(LISTED RECORDS)

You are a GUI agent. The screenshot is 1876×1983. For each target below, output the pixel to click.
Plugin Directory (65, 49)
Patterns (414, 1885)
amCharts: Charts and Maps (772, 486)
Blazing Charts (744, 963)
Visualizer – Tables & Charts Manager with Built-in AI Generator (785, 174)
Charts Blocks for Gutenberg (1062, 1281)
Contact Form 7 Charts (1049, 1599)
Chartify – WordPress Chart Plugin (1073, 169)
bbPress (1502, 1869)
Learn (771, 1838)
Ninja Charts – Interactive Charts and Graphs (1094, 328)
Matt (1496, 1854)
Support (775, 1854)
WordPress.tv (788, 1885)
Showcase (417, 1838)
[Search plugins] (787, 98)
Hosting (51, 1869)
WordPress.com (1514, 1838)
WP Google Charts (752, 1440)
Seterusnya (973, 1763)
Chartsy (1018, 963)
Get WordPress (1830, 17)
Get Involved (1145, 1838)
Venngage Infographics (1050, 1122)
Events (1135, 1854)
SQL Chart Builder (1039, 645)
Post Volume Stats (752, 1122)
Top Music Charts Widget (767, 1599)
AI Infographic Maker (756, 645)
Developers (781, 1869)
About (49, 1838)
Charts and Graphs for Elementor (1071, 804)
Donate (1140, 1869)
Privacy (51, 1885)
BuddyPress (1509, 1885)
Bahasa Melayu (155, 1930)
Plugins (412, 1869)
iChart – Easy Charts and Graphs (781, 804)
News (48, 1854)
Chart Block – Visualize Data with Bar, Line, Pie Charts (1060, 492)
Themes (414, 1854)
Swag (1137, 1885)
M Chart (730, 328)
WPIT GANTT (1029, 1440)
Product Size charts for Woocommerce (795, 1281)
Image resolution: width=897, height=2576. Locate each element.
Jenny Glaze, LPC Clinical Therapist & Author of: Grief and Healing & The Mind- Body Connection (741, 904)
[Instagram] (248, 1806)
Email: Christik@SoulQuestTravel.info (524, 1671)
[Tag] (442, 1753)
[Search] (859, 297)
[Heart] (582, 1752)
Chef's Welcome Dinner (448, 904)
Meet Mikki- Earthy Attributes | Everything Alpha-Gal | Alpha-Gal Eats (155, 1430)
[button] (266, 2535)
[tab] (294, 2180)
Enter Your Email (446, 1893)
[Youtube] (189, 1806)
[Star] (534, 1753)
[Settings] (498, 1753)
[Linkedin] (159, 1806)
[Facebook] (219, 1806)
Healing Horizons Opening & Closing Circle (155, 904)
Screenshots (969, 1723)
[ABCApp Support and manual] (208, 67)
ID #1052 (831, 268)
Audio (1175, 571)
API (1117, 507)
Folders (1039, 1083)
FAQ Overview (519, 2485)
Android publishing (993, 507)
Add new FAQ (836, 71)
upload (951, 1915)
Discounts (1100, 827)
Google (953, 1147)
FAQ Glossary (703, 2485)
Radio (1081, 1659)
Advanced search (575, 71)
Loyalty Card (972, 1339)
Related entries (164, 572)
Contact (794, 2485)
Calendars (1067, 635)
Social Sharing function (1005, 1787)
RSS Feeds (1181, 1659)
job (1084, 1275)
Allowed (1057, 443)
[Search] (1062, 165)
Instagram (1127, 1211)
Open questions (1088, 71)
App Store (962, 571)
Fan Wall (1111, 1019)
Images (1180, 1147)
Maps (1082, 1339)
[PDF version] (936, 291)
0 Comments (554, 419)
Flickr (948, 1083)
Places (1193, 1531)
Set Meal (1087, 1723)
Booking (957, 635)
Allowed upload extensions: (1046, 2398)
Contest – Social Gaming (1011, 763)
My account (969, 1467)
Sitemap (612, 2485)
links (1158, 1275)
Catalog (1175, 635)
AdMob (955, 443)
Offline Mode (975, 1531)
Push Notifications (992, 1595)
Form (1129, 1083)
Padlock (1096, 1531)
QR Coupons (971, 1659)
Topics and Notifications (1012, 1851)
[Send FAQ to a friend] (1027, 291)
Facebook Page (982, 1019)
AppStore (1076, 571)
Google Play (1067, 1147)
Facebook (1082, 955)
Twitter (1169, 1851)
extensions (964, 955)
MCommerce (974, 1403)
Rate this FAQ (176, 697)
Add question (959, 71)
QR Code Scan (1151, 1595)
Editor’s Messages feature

(End LISTED RECORDS)

• _PROBLEM TO WORK ON_: The output must consist solely of the lines from the one containing "Maps (1082, 1339)" through the end of the listing, unaltered.

• _OUTPUT OF THE EXERCISE_:
Maps (1082, 1339)
[PDF version] (936, 291)
0 Comments (554, 419)
Flickr (948, 1083)
Places (1193, 1531)
Set Meal (1087, 1723)
Booking (957, 635)
Allowed upload extensions: (1046, 2398)
Contest – Social Gaming (1011, 763)
My account (969, 1467)
Sitemap (612, 2485)
links (1158, 1275)
Catalog (1175, 635)
AdMob (955, 443)
Offline Mode (975, 1531)
Push Notifications (992, 1595)
Form (1129, 1083)
Padlock (1096, 1531)
QR Coupons (971, 1659)
Topics and Notifications (1012, 1851)
[Send FAQ to a friend] (1027, 291)
Facebook Page (982, 1019)
AppStore (1076, 571)
Google Play (1067, 1147)
Facebook (1082, 955)
Twitter (1169, 1851)
extensions (964, 955)
MCommerce (974, 1403)
Rate this FAQ (176, 697)
Add question (959, 71)
QR Code Scan (1151, 1595)
Editor’s Messages feature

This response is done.